▶ Required action
The lines from the one containing "Given: Click the Linux penguin icon" through the last one in the data: please copy those exactly, and only those, without the pictures.

▶ Dataset extract
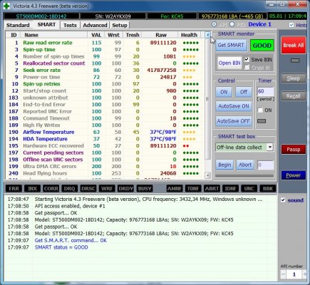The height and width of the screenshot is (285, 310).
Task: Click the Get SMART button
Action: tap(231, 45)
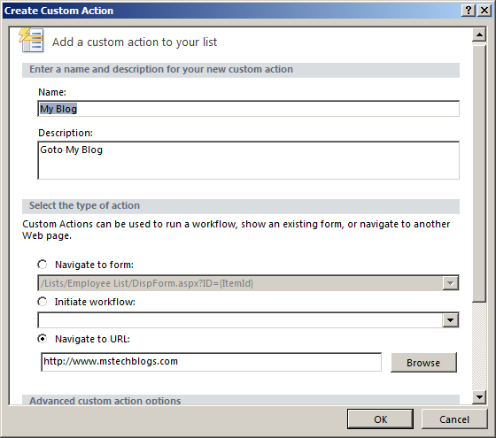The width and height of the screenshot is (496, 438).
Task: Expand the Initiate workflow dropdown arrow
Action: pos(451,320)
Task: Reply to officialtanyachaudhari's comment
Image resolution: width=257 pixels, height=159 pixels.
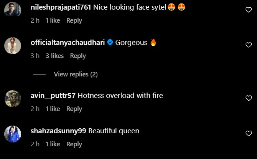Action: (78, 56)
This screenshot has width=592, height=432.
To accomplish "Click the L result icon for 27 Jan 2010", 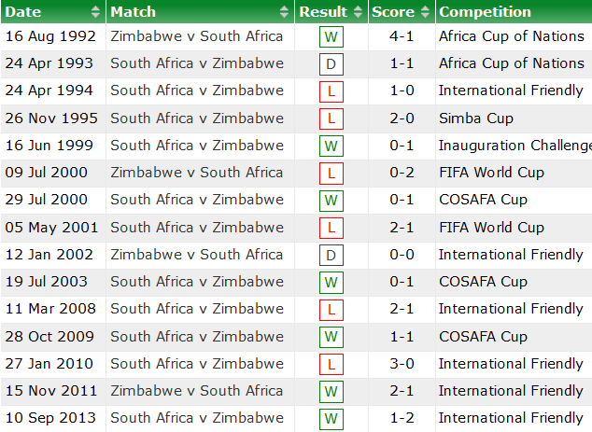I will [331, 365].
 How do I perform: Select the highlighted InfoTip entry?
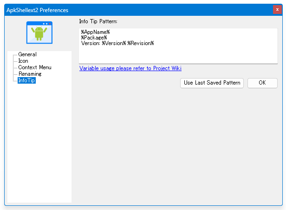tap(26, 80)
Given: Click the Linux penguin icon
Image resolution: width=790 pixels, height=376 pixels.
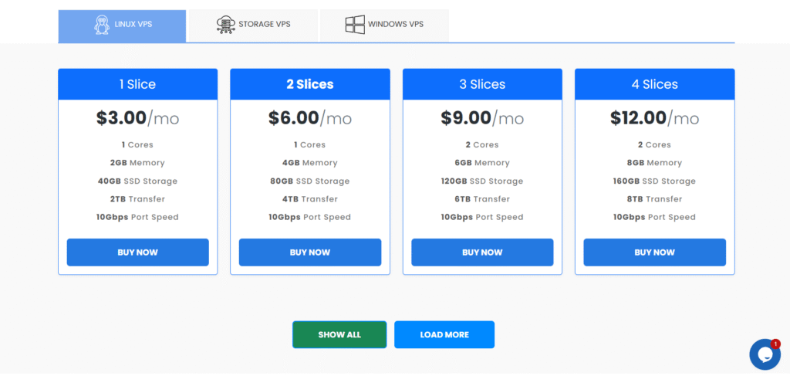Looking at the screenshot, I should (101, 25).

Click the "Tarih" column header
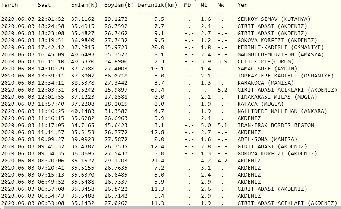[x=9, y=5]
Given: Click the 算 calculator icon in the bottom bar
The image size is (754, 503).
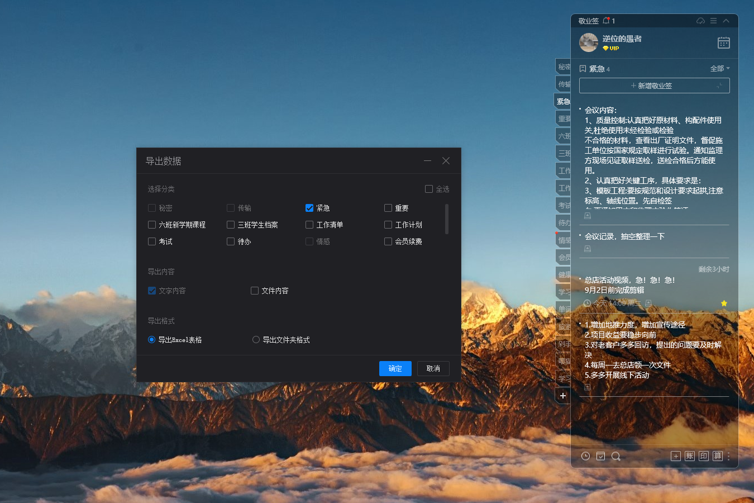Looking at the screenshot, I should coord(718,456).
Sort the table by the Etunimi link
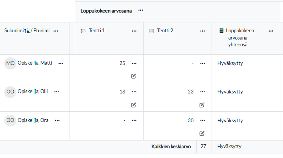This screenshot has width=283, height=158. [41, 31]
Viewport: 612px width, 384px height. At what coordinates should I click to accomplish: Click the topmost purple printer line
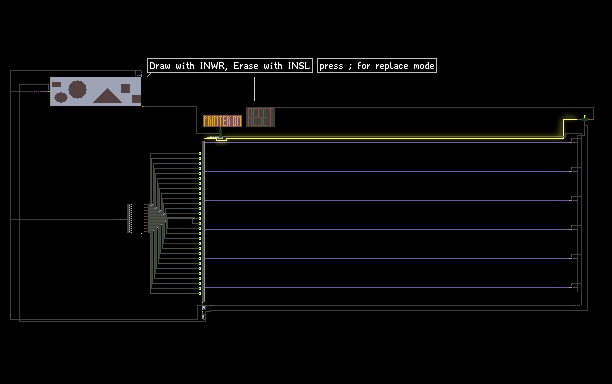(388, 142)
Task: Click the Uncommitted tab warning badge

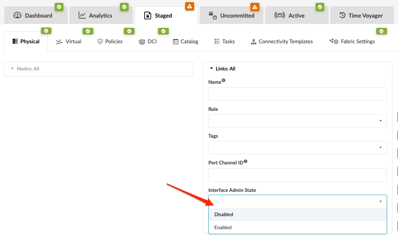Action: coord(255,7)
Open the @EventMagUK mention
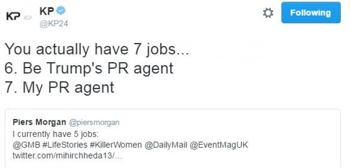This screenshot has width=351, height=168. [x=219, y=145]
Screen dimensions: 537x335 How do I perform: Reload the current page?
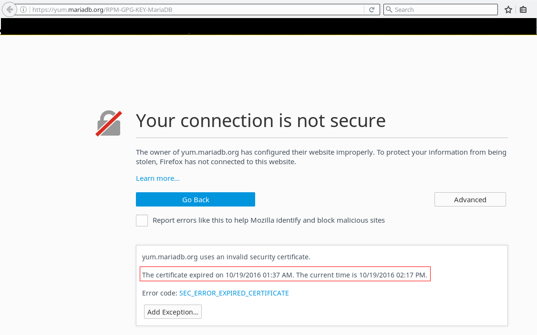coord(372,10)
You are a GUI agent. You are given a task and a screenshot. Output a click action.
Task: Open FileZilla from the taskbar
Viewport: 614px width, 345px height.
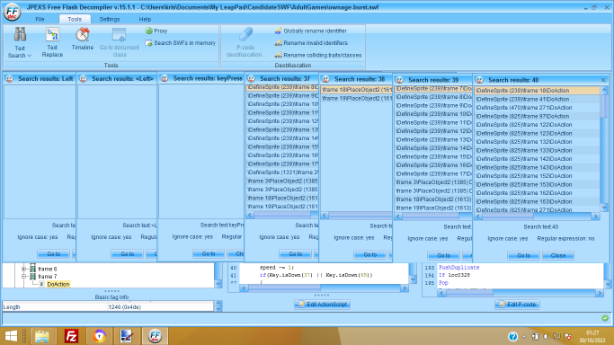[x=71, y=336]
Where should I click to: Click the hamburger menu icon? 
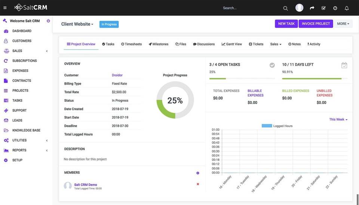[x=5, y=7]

▶ Exercise solution
Given: Click the Linux penguin icon
Image resolution: width=790 pixels, height=376 pixels.
Looking at the screenshot, I should (101, 25).

Click the "Tarih" column header
[x=9, y=5]
Given: Click the 算 calculator icon in the bottom bar
The image size is (754, 503).
Looking at the screenshot, I should coord(718,456).
Sort the table by the Etunimi link
This screenshot has width=283, height=158. [41, 31]
Viewport: 612px width, 384px height. At what coordinates should I click to accomplish: Click the topmost purple printer line
(388, 142)
Task: Click the Uncommitted tab warning badge

Action: coord(255,7)
Open the @EventMagUK mention
This screenshot has width=351, height=168. [x=219, y=145]
Screen dimensions: 537x335 How do I perform: Reload the current page?
coord(372,10)
You are a GUI agent. You are given a task and a screenshot. Output a click action.
Task: Open FileZilla from the taskbar
Viewport: 614px width, 345px height.
[x=71, y=336]
Where should I click to: Click the hamburger menu icon? 
[x=5, y=7]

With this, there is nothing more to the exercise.